═══ Data extract

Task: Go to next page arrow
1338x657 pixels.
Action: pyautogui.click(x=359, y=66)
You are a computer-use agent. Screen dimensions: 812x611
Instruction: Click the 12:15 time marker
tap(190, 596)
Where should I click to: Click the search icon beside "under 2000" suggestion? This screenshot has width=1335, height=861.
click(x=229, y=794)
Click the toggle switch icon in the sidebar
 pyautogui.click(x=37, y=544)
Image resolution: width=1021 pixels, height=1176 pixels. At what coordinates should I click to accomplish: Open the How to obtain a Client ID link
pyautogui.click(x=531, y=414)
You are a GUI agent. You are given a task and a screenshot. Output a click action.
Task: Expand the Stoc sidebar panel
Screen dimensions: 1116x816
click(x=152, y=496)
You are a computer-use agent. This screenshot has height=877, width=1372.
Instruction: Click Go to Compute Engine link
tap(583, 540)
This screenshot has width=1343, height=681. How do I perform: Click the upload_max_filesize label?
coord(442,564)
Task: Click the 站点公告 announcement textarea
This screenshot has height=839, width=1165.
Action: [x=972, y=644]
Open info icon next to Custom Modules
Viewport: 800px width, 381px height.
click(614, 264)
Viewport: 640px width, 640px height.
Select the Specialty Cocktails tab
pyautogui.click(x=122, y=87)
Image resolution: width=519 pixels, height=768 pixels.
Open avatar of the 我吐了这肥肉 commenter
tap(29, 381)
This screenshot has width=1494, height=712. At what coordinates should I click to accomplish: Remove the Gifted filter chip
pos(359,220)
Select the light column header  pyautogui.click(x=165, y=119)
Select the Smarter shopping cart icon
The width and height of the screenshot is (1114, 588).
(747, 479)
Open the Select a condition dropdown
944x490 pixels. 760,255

══════

Starting with the first line of the records, repeat every line up to and including the one containing "You are a GUI", and nothing else.

**The answer**
Task: Go to next page arrow
1338x657 pixels.
Action: pyautogui.click(x=359, y=66)
You are a computer-use agent. Screen dimensions: 812x611
Instruction: Click the 12:15 time marker
tap(190, 596)
Where should I click to: Click the search icon beside "under 2000" suggestion? This screenshot has width=1335, height=861.
click(x=229, y=794)
Click the toggle switch icon in the sidebar
 pyautogui.click(x=37, y=544)
Image resolution: width=1021 pixels, height=1176 pixels. At what coordinates should I click to accomplish: Open the How to obtain a Client ID link
pyautogui.click(x=531, y=414)
You are a GUI agent. You are given a task and a screenshot. Output a click action.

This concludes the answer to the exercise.